▸ **What this task involves**: Starting with the line that has "Click the back" in the records below and stopping after the line that has "351x304 pixels.", output every line exactly and nothing else; skip pictures.

Dataset entries:
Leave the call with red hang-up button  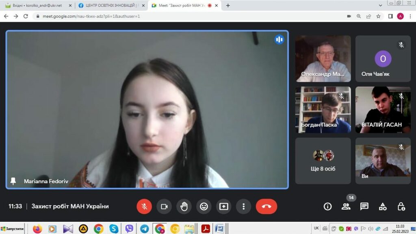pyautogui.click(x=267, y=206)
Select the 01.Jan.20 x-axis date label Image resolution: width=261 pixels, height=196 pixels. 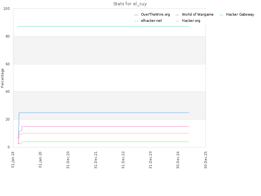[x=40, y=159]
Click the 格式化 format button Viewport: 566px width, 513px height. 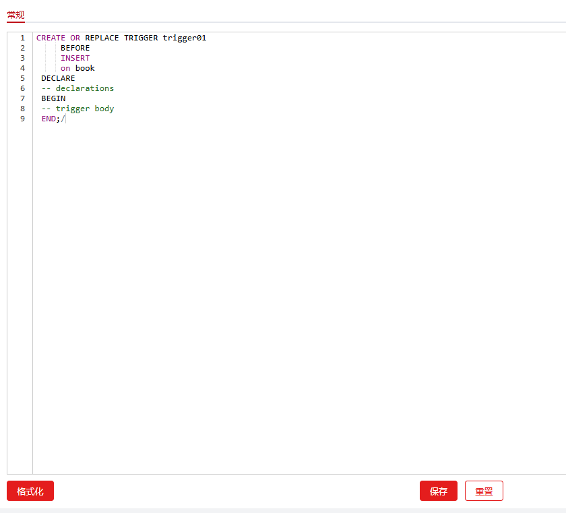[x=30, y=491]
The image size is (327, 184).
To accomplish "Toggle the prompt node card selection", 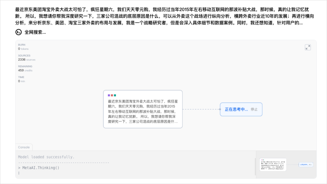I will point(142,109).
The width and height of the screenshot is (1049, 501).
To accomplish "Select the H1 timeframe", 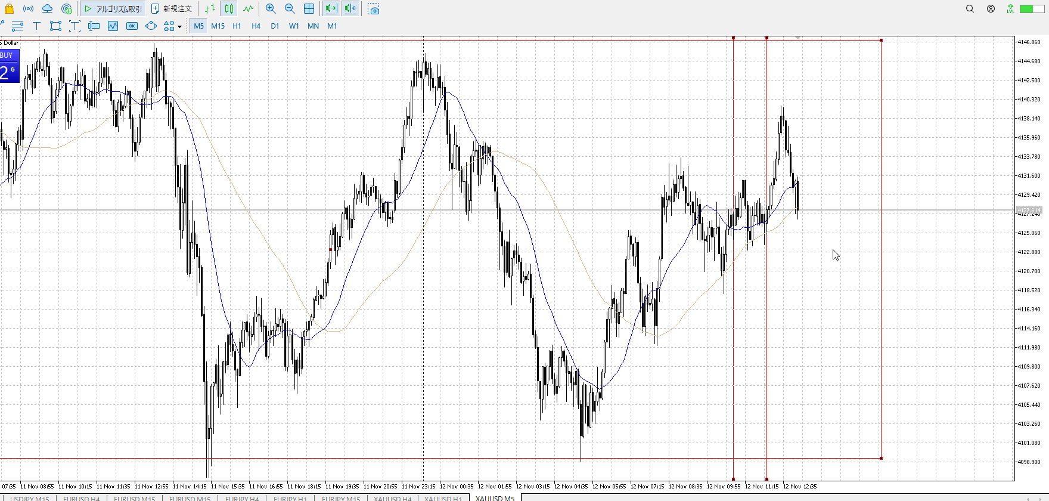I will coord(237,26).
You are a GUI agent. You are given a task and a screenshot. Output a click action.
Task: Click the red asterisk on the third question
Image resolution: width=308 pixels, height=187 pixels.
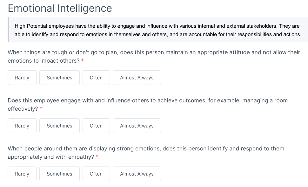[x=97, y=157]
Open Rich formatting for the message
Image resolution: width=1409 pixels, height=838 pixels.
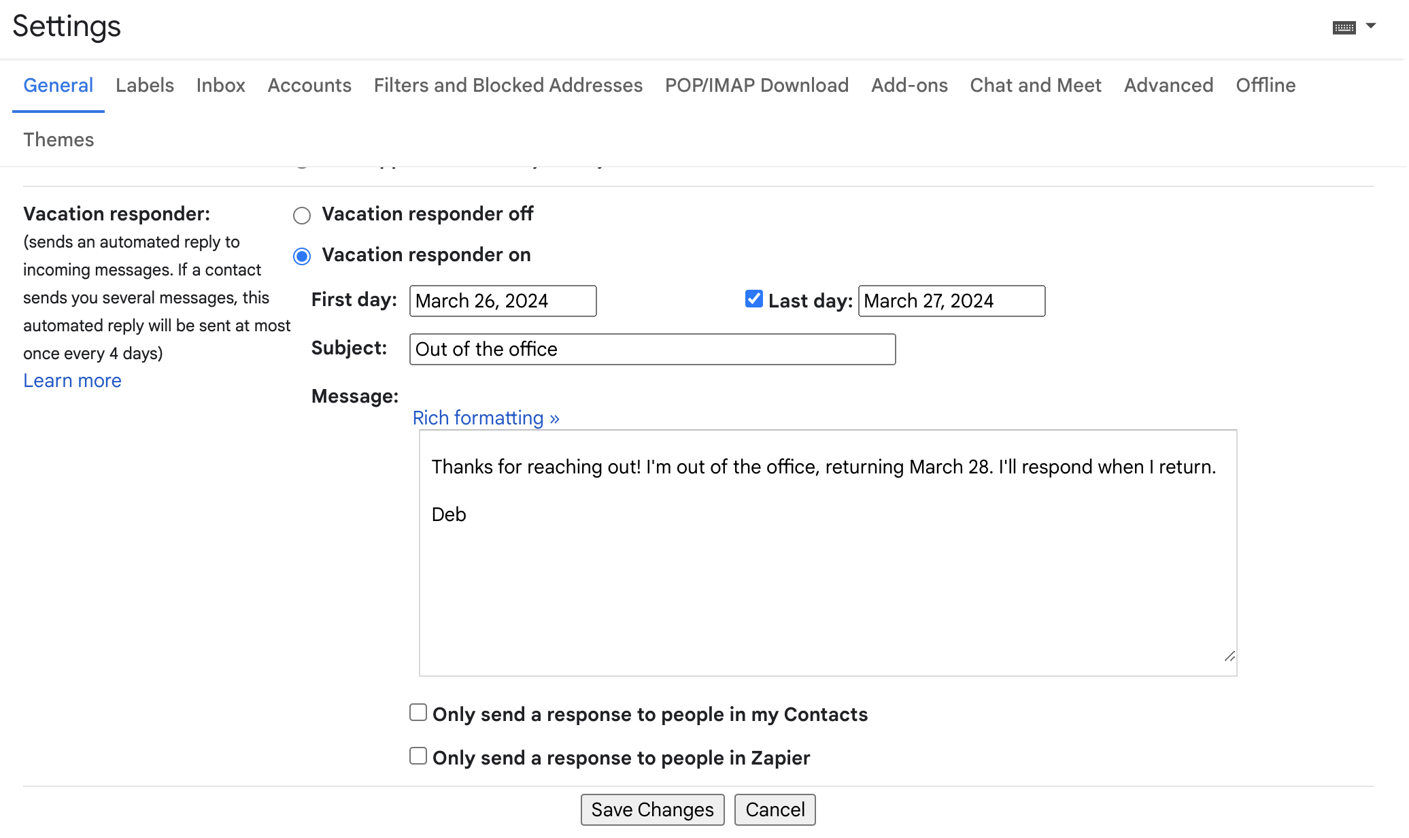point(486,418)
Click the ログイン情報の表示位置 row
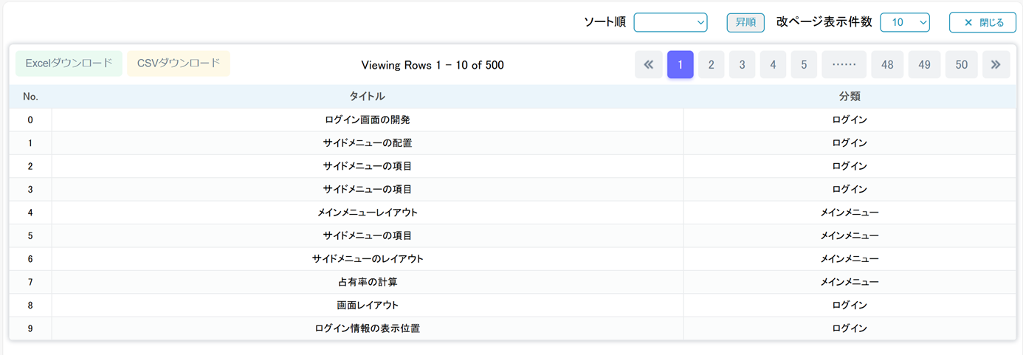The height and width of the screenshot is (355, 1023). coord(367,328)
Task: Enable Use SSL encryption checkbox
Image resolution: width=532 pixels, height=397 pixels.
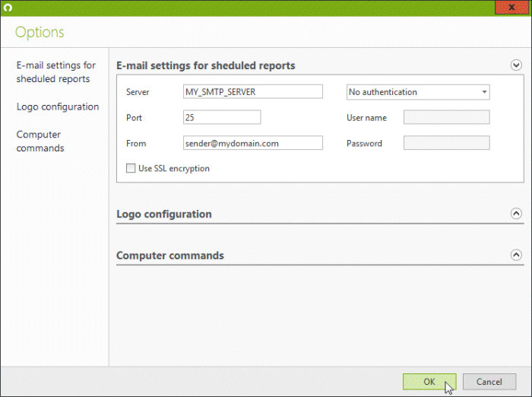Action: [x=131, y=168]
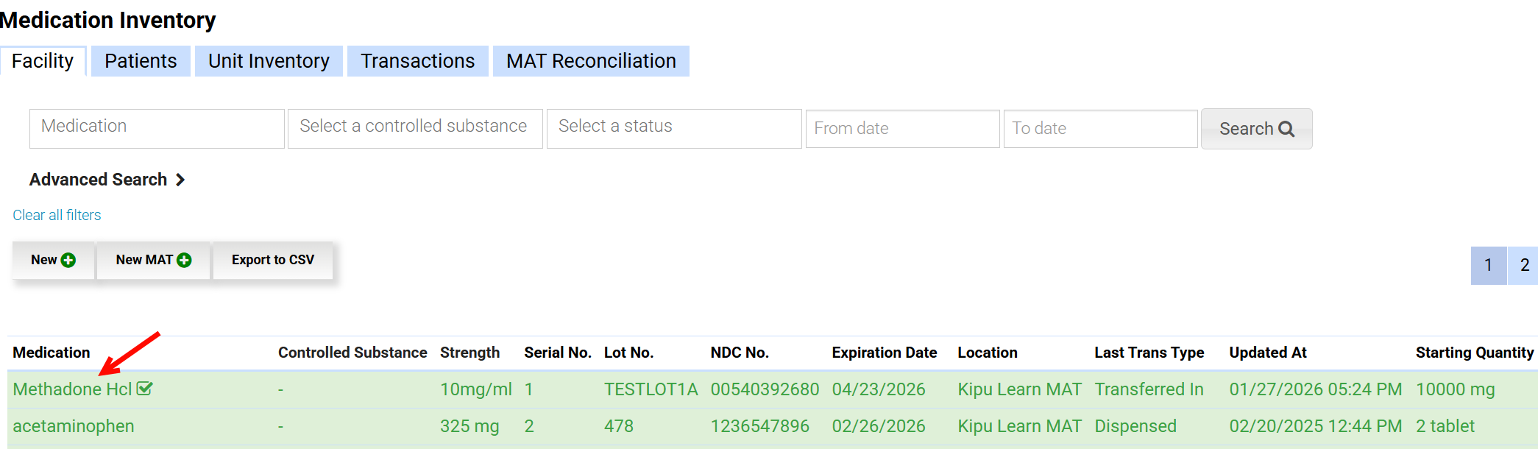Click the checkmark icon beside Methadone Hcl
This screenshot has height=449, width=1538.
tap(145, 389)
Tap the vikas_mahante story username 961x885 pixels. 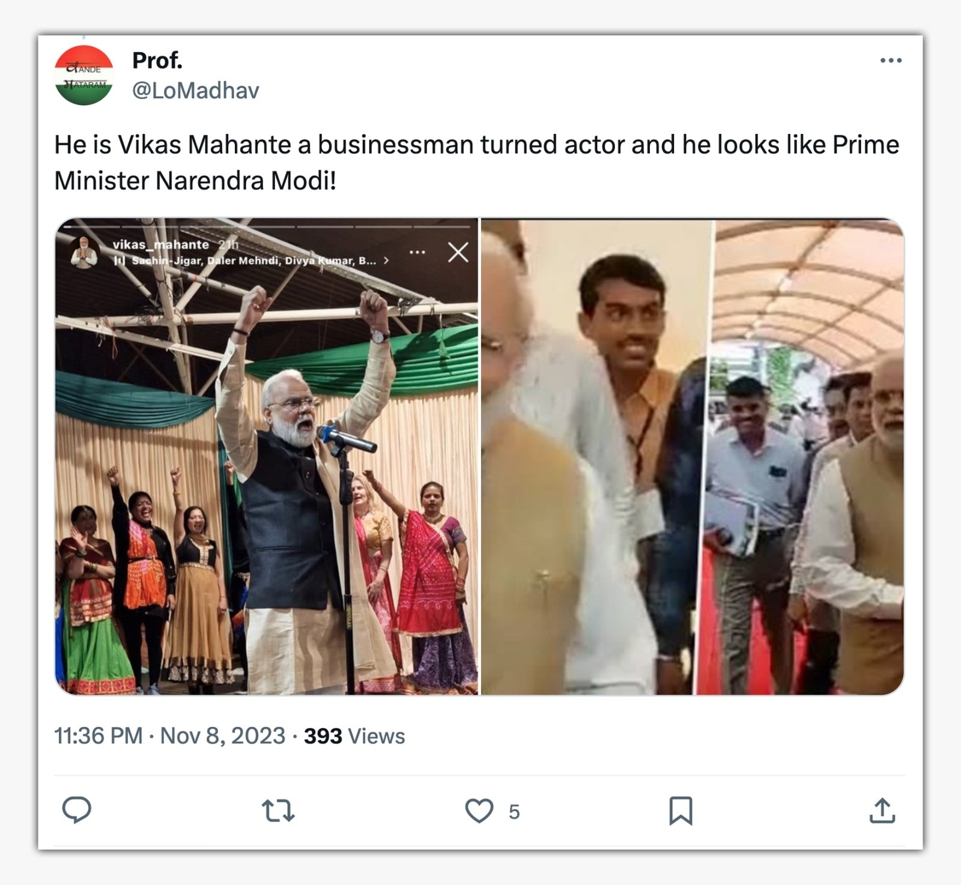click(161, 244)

---

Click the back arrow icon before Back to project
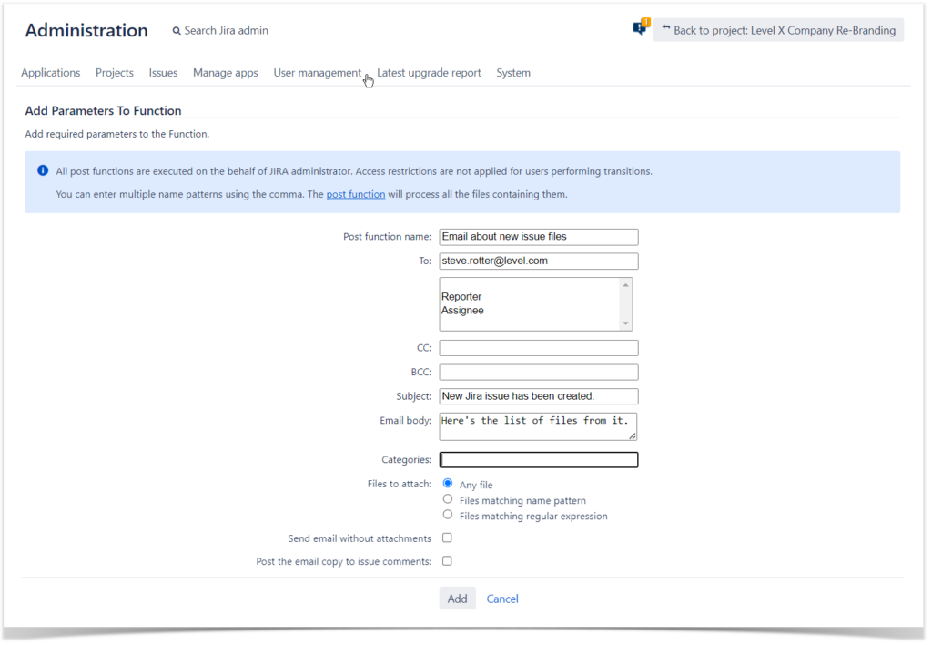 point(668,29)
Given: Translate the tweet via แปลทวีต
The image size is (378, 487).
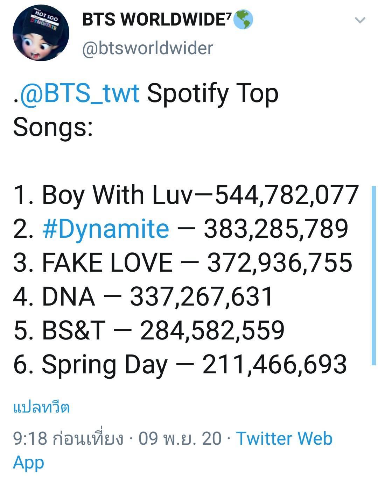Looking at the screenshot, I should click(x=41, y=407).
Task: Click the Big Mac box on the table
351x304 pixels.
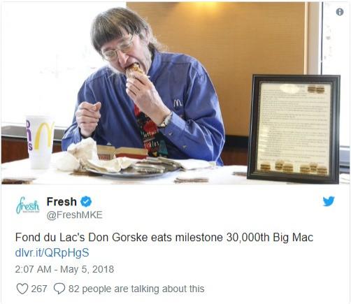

--

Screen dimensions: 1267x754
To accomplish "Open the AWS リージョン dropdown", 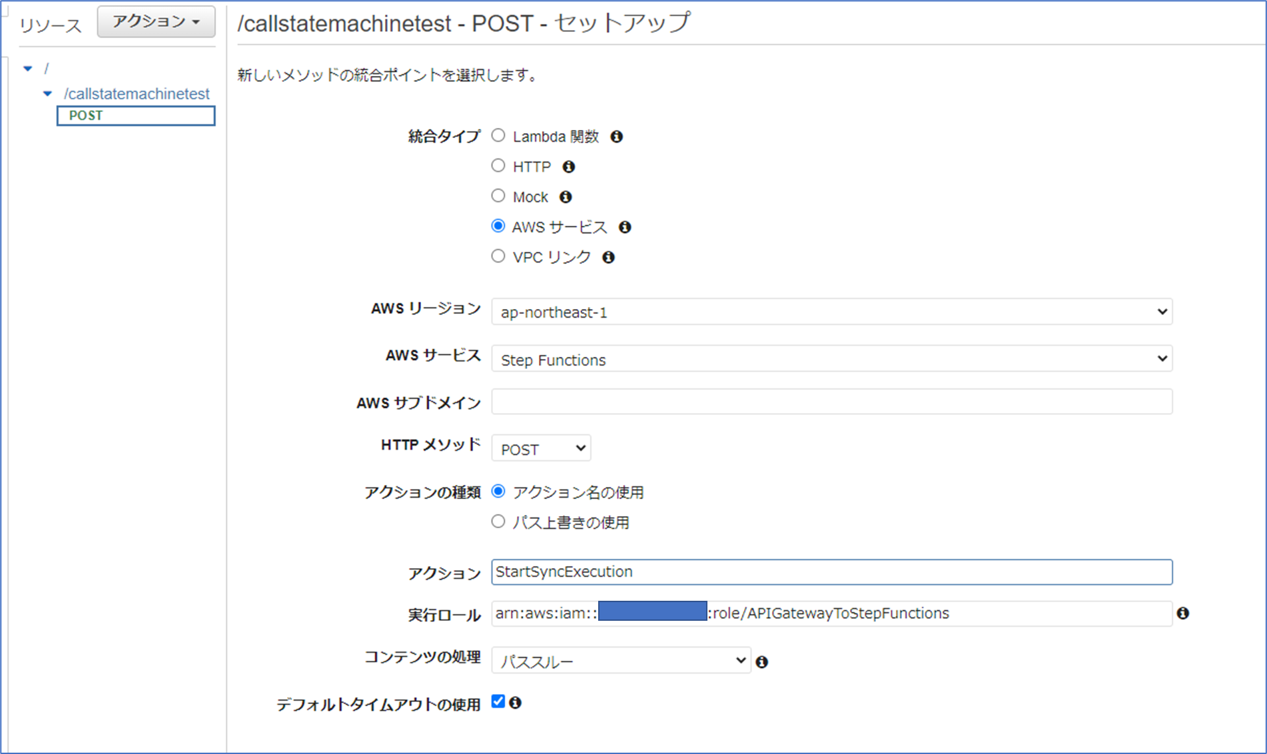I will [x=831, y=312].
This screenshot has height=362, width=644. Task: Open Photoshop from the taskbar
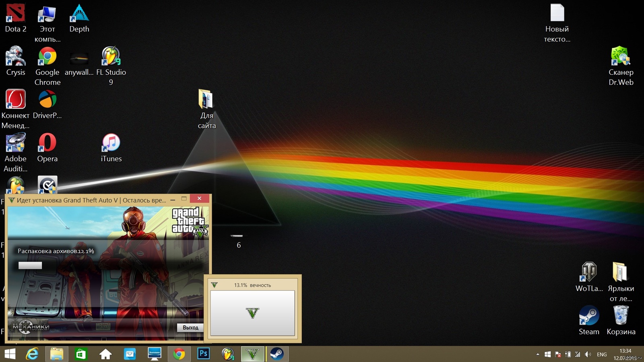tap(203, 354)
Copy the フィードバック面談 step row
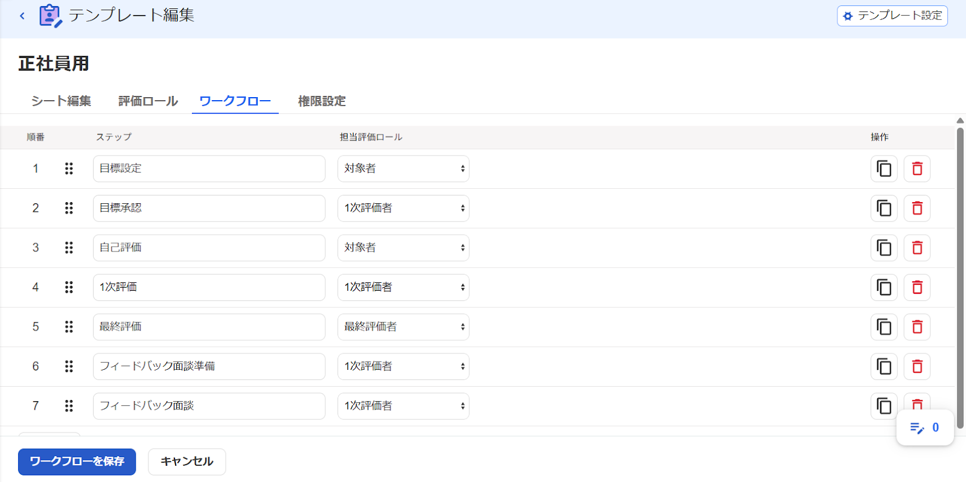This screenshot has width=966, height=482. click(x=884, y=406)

▸ **Answer to the problem**:
Click the back arrow icon before Back to project
 point(668,29)
Given: Translate the tweet via แปลทวีต
The image size is (378, 487).
Looking at the screenshot, I should click(x=41, y=407).
Task: Click the Big Mac box on the table
351x304 pixels.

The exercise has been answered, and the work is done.